── Data listing ──

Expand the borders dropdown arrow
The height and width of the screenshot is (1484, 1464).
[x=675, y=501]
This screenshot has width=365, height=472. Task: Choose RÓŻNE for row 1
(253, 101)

───
── Data listing ──

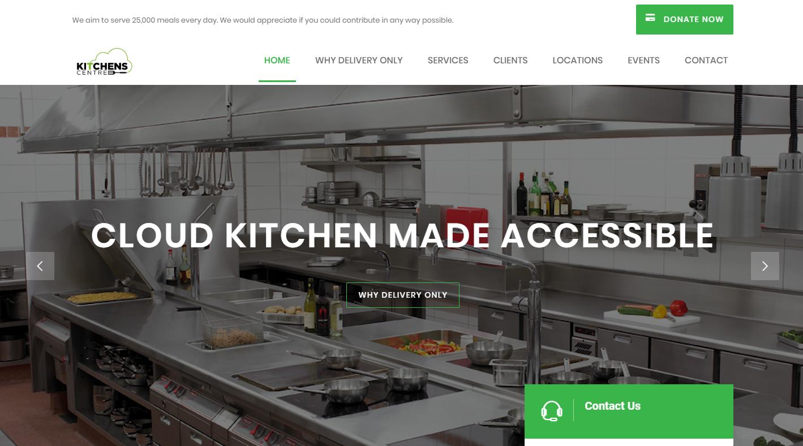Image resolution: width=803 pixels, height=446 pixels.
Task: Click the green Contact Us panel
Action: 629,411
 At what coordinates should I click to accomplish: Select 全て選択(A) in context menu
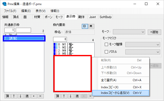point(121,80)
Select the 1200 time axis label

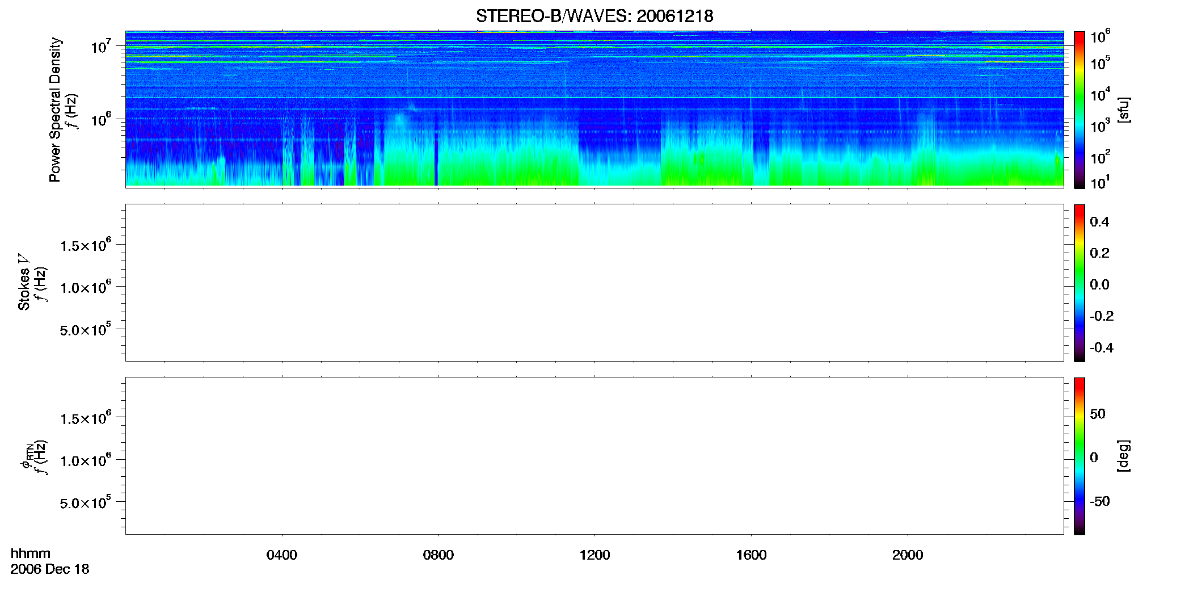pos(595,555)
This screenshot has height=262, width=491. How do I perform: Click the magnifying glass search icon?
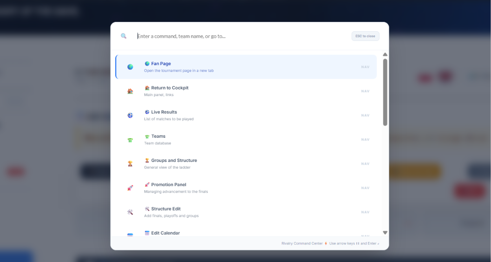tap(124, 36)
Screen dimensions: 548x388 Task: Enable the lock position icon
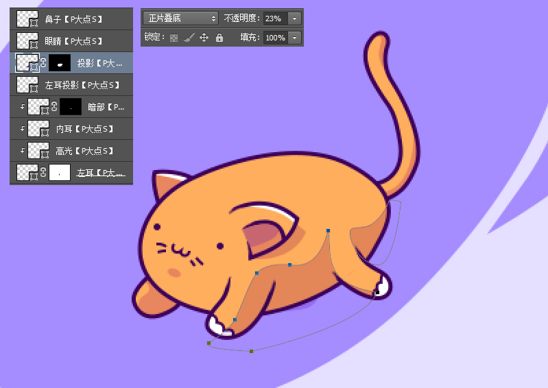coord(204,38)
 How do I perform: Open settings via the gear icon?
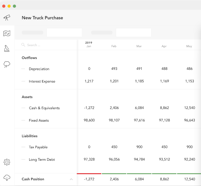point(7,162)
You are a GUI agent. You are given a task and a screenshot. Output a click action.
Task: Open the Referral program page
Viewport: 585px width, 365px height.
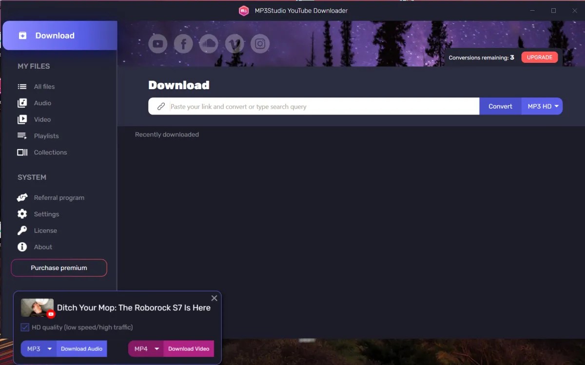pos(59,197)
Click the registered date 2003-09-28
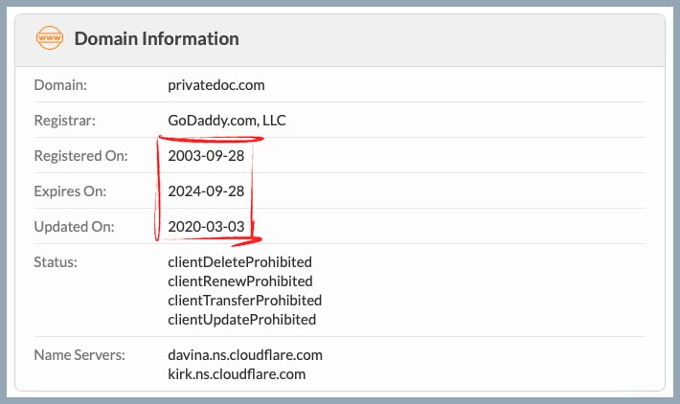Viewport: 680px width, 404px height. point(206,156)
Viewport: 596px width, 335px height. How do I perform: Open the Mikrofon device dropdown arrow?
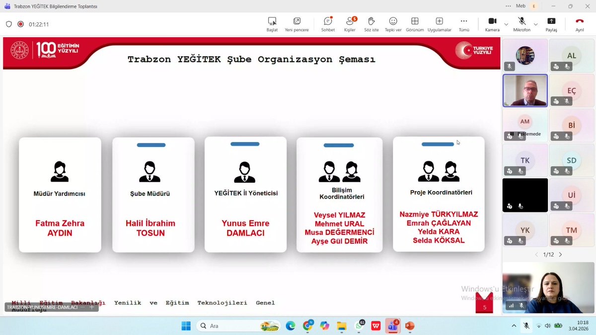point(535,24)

───
── Data listing ──

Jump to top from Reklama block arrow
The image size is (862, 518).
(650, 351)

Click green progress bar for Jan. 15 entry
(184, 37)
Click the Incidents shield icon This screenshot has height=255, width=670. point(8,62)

───

■ **Aim of the task**
Would you retype exactly the lines above, from the line with "The image size is (862, 518)." to the line with "Click the Incidents", with both end lines kept and nothing more?

■ **Answer space**
The image size is (862, 518).
(650, 351)

Click green progress bar for Jan. 15 entry
(184, 37)
Click the Incidents shield icon This screenshot has height=255, width=670. point(8,62)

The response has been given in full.